The Iranian blog crackdown is interpreted -- correctly, I think -- as yet another sign of the growing insecurity and out-of-touchness of the mullahs who, for the moment, continue to rule that unhappy country.
I HAVE A FRIEND WHOSE LIFE WAS RUINED BY ANNIE HALL. Okay, that's an exaggeration, but not as much of one as it ought to be. Now one of my wife's filmmaker cronies (who doesn't know the guy) has made a film called Burning Annie that, well, seems amazingly true to his life.
There are trailers, too. My favorite is the "quirky" one. And everyone in the cast has a "Bacon factor" of two.
UPDATE: Sean Fitzpatrick liked it:
Thanks for the link. Any additional info would be great.
If the movie is half as good as the trailers, let's rev up the blogosphere and make Burning Annie the next Blair Witch Project.

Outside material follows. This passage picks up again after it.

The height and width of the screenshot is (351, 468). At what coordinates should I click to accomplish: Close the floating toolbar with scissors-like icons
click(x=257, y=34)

Unfortunately, I don't know anything about this that isn't on the website. It's just made by a guy my wife took a film class from once. But I thought the trailers were great, too.
Let's just drop all this "was it Al Qaeda? Or some other (insert some Arabic phrase)?" nonsense and call them something generic, like "the usual bunch of cretins." And their motives are no big mystery; I am sure I know why the cretins blew up stuff in Saudi Arabia this time. They want to get rid of all the Westerners there, and then all the rest of the foreigners, Muslim though all those Indians and Indonesians and Malaysians might be. The Usual Bunch of Cretins are Arab supremacists just like the Nazis were "Aryan" supremacists. They are just another flavor of terror pie, like Bin Laden and his Taliban crew, and that joker we just kicked out of Iraq. It's all from the same shelf of fly-specked, half-baked goods.
I think it's a sign that their reach has grown short, when they can't arrange terror attacks except in their own hometowns.
As for the U.S. withdrawal of troops from Saudi-controlled Arabia, well, it's not a victory for them. Because, you see, you can't invade a country if you're already there. . . . .
LILEKS ISN'T RISING TO MY BAIT, but he has some choice words for The Handmaid's Tale.
Some smart literary agent should sign up Salam Pax, the anonymous Baghdad blogger, like, now. He's on the spot; the perspective is unique; and he writes better than most professional writers. This guy's book is worth six figures, and much of it is already written.
Yep.
May 12, 2003
GORE VIDAL SUFFERS the world's first Velveeta Fisking. (It's sort of like the Velvet Revolution, except not at all.) Tony Adragna performs the honors.